What are the odds that two pull requests get completed at the exact same time?
The so-called Fall Creators Update of Windows 10 encompassed four million commits in half a million pull requests. A project of this size exposes issues in infrastructure by stressing it to levels previously considered unimagineable.
One of the issues uncovered by hosting the Windows repo on Visual Studio Team Services (VSTS) is that of pull requests being completed simultaneously. As noted in the linked article, the odds of this happening are low on average-sized teams, but for a project as large as Windows, it is a persistent problem. What happens is that multiple pull requests attempt to complete, one of them successfully merges, and the others fail. The people who get the failure push the Complete button again, and the cycle repeats: One succeeds, and the others fail. And all during this time, still more pull requests are joining the party.
You get into a situation where there are continuous race conditions, and while it’s true that forward progress is made (one of the pull requests will complete successfully), you unfortunately also create the risk of starvation (some poor guy loses the race ten times in a row), and you burn a lot of CPU cycles calculating merges that end up being thrown away.

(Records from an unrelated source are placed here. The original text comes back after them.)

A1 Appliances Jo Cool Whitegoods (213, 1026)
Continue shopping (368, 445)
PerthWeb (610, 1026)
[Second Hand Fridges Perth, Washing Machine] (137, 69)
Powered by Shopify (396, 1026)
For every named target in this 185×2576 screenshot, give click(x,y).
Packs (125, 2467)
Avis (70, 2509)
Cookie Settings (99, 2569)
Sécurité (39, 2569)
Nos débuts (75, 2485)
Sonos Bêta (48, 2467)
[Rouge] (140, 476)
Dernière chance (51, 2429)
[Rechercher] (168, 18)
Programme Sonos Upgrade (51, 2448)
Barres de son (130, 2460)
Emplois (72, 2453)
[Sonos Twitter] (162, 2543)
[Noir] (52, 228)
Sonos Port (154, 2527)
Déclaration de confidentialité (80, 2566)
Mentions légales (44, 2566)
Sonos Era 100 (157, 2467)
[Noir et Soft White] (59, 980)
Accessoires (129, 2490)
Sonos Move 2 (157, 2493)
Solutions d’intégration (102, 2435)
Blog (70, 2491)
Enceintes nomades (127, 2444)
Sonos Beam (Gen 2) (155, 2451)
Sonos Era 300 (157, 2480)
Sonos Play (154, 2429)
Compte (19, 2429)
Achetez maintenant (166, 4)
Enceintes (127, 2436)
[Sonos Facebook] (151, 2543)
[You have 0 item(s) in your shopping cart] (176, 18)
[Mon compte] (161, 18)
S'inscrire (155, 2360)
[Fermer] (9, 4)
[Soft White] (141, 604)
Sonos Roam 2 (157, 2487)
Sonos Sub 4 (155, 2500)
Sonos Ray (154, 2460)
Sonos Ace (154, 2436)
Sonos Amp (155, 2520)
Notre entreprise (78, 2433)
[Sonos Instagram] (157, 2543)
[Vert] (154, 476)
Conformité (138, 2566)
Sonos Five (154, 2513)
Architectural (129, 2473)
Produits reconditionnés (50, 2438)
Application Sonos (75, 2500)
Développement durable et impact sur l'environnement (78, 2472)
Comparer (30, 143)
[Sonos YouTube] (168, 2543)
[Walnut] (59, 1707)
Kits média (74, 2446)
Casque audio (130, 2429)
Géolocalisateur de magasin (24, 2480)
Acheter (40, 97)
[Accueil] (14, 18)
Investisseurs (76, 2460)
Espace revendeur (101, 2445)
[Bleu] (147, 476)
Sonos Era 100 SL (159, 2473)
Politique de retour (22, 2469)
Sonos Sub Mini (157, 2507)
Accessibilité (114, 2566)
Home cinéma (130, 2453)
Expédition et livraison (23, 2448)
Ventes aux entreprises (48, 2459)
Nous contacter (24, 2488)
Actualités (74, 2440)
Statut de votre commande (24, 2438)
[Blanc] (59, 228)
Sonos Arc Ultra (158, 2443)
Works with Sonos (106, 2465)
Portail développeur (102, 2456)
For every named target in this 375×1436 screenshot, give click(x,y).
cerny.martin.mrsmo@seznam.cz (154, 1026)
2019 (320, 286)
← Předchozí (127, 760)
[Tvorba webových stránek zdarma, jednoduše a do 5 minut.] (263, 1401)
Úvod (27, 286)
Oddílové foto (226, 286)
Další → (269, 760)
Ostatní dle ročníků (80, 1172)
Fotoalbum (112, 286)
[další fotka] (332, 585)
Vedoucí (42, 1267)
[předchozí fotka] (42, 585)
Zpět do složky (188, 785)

The article explains that to address this problem, VSTS added support for queueing, so that pull request completions are serialized rather than using a lock-free algorithm.

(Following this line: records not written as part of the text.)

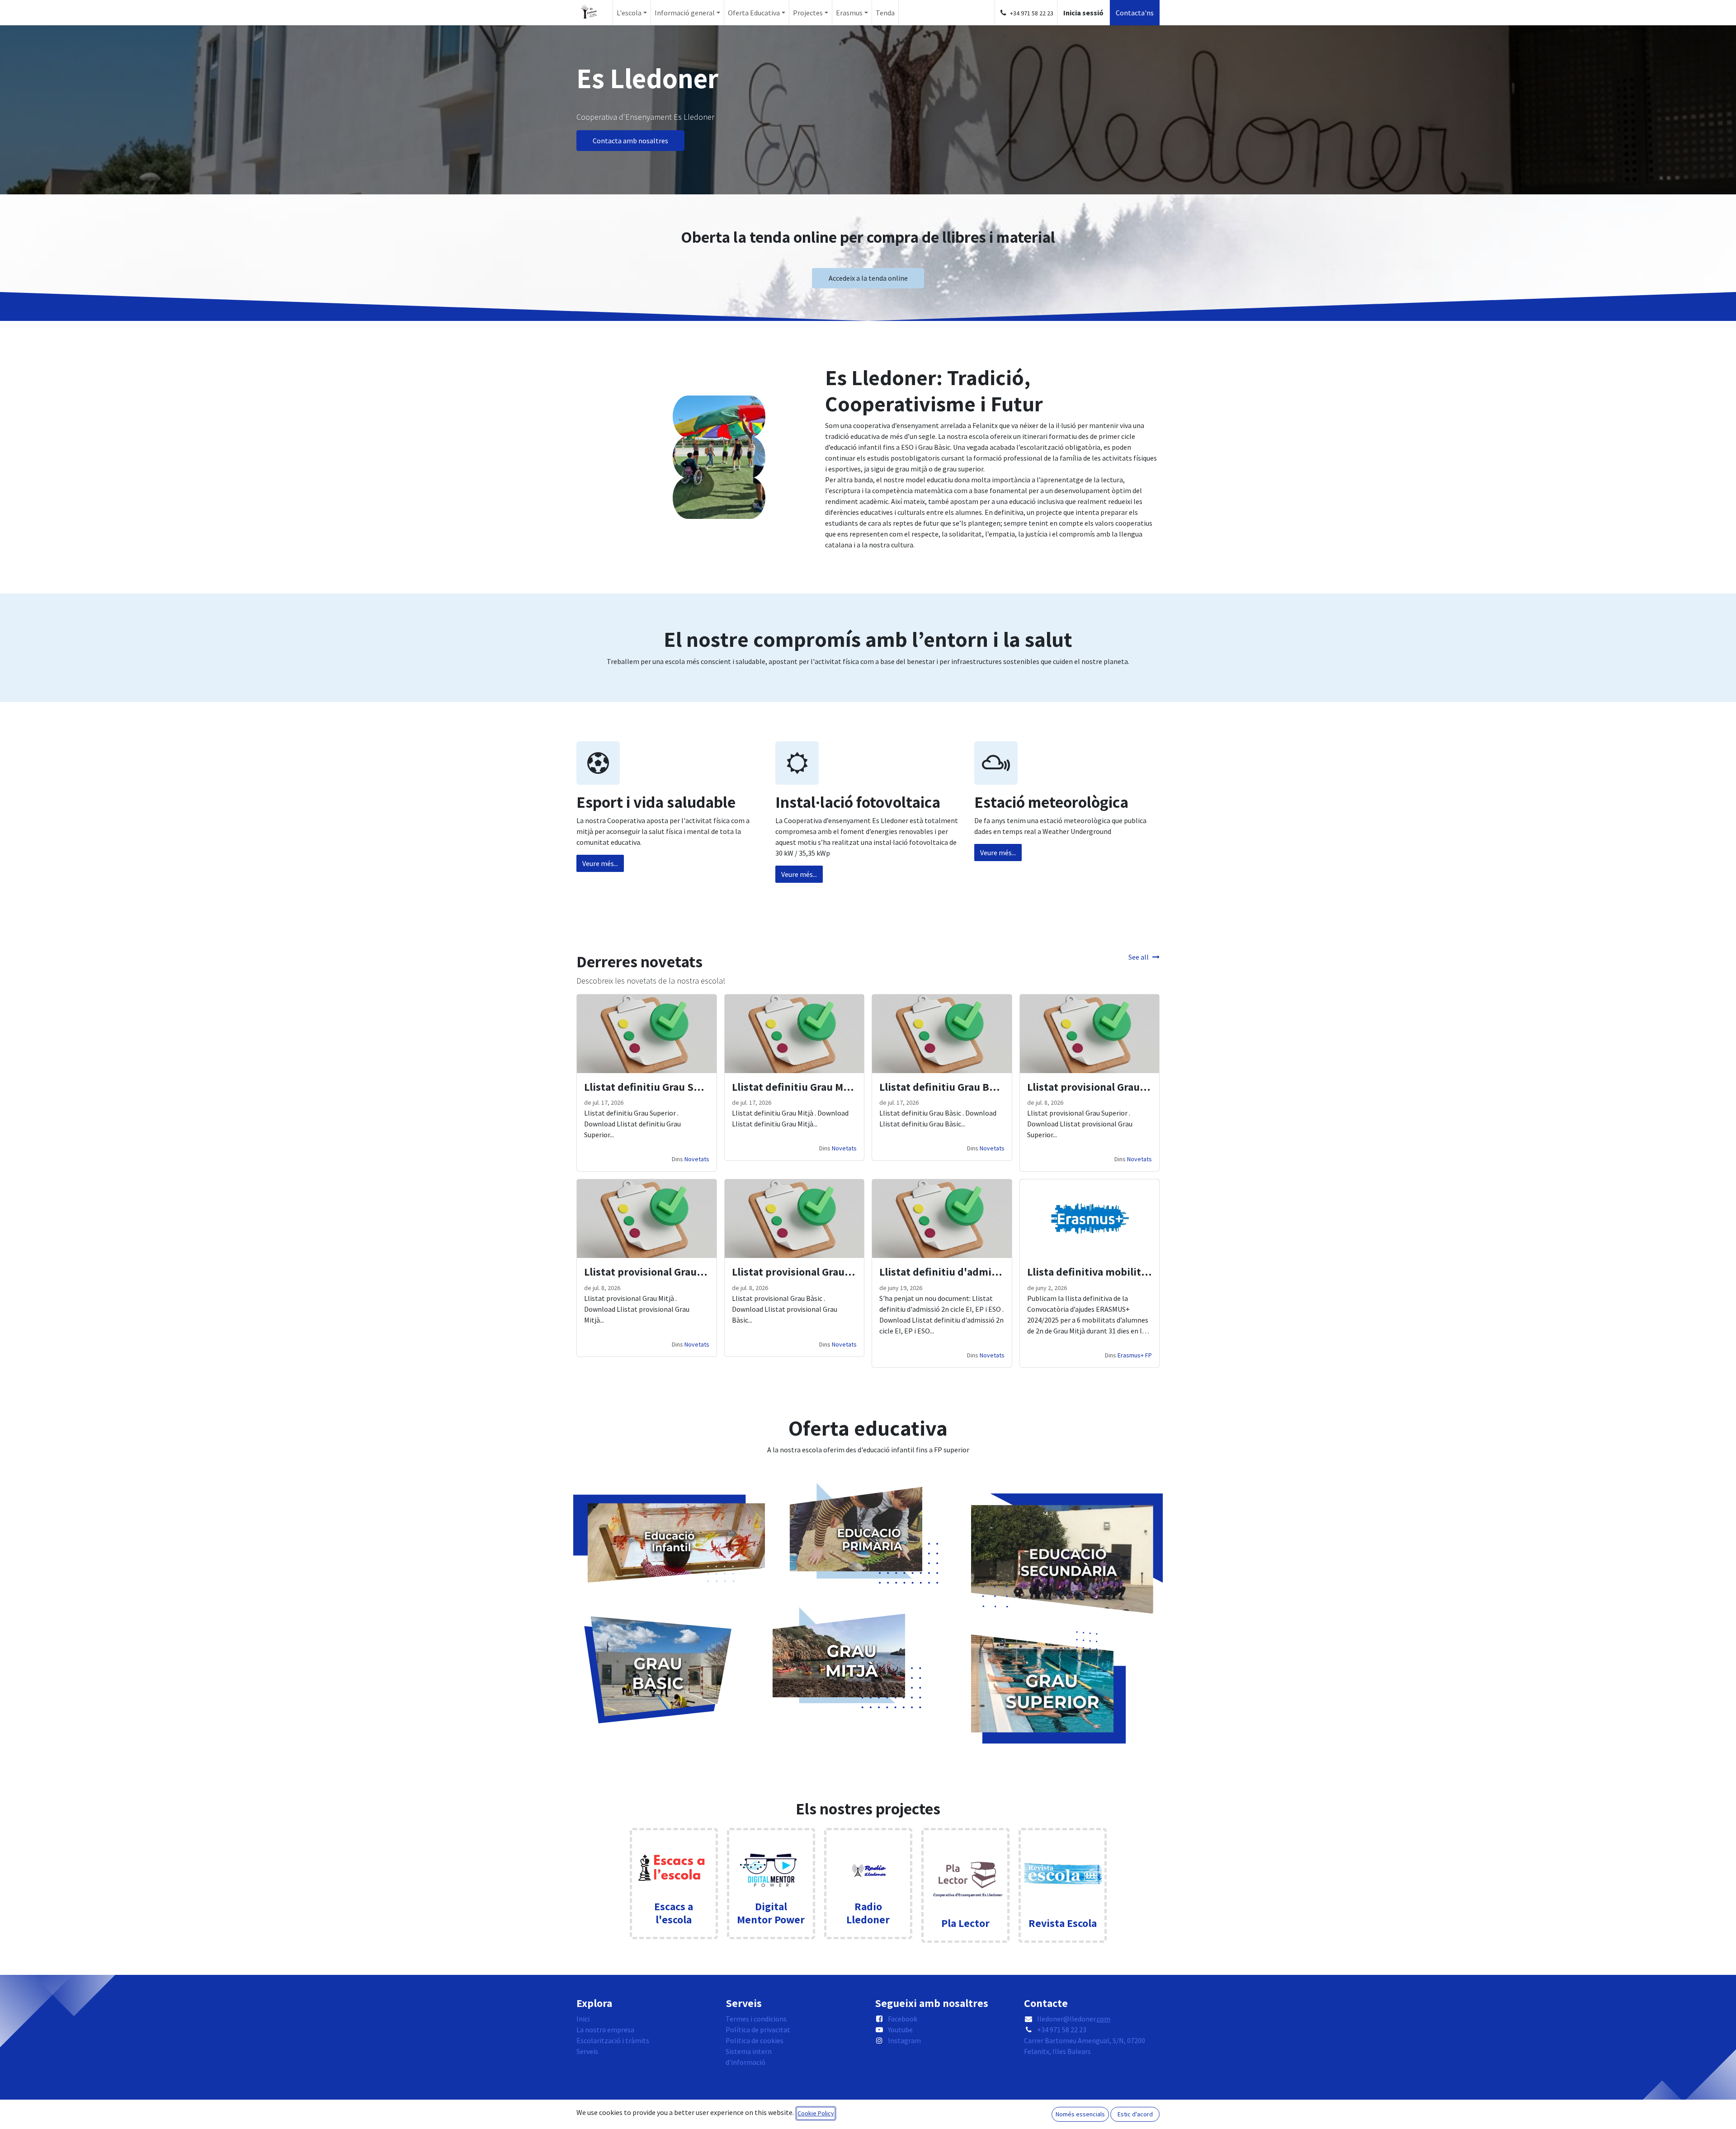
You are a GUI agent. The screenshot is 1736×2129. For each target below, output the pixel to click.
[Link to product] (1062, 1861)
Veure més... (600, 863)
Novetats (696, 1159)
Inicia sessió (1083, 12)
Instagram (904, 2040)
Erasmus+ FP (1135, 1355)
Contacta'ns (1135, 12)
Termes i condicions (756, 2018)
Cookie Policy (815, 2113)
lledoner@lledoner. (1073, 2018)
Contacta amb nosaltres (630, 140)
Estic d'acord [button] (1135, 2114)
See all (1138, 956)
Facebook (902, 2018)
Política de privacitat (758, 2029)
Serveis (587, 2051)
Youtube (900, 2029)
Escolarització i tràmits (612, 2040)
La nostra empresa (605, 2029)
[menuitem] (632, 12)
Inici (583, 2018)
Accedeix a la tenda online (868, 278)
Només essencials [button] (1080, 2114)
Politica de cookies (754, 2040)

I know that one of the ground rules of the Internet is Don’t read the comments, but I read the comments on the Ars Technica article anyway. There was some disbelief that two pull requests could complete at exactly the same time. One will certainly be a fraction of a second sooner than the other. So what’s this issue with simultaneous pull request completions?
The deal is that completing a pull request takes a nonzero amount of time. For the Windows repo, calculating the merge result can take from five seconds for a small change to significantly longer for larger changes. The index file itself is over a quarter of a gigabyte; you’re spending a good amount of time just for the I/O of reading and writing that monster. And then you have to read and compare a ton of trees, and then merge the differences. All this work takes time, and if the calculations for the completions of multiple pull requests overlap, then the one who finishes first wins, and everybody else loses. It’s not random who loses the race; it’s biased against people who have changes that affect a large number of files. Without queueing, somebody trying to complete a large commit will consistently lose to people with little one-line fixes.¹
Bonus chatter: In a discussion of Windows source control, one person argued that git works great on large projects and gave an example of a large git repo: “For example, the linux kernel repository at roughly eight years old is 800–900MB in size, has about 45,000 files, and is considered to have heavy churn, with 400,000 commits.”

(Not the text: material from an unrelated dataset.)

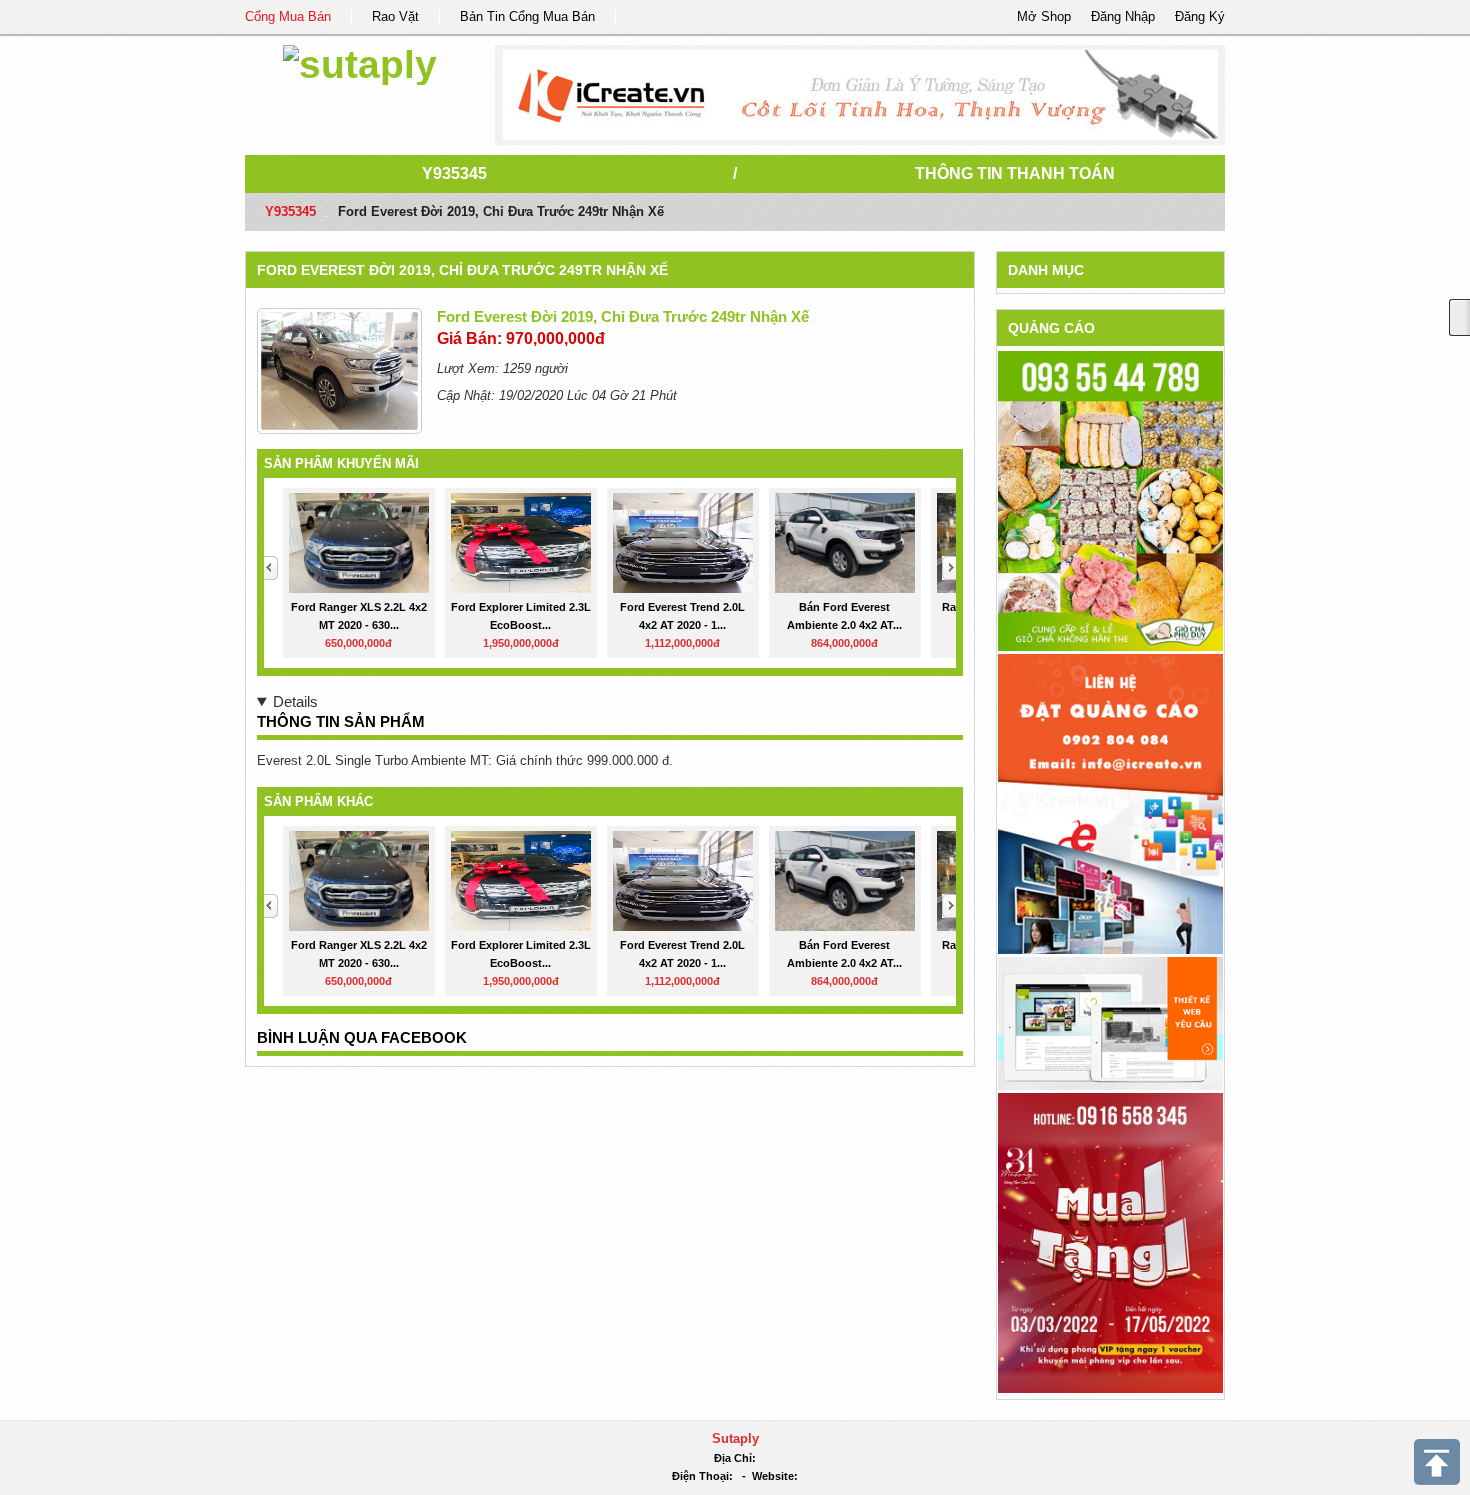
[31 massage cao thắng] (1110, 1241)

I found that adorable. You have 45,000 files. Yeah, call me when your repo starts to get big. The Windows repo has over three million files.
Four hundred thousand commits over eight years averages to around thirteen commits per day. This is heavy churn? That’s so cute.
You know what we call a day with thirteen commits? “Catastrophic network outage.”
(Commenter Andrew noted that it actually averages to 130 commits per day, not 13. But 130 commits in one day would still count as a catastrophic network outage.)
¹ Note that this race applies only to pull requests targeting the same branch, but there is enough activity even within a single branch that these collisions are frequent.
Clarification: I’m not scoffing at the linux kernel. I’m scoffing at the person who told the Windows team “I don’t understand why you aren’t using git. Git can totally handle large projects. Why, it can even handle a project as large as the linux kernel!”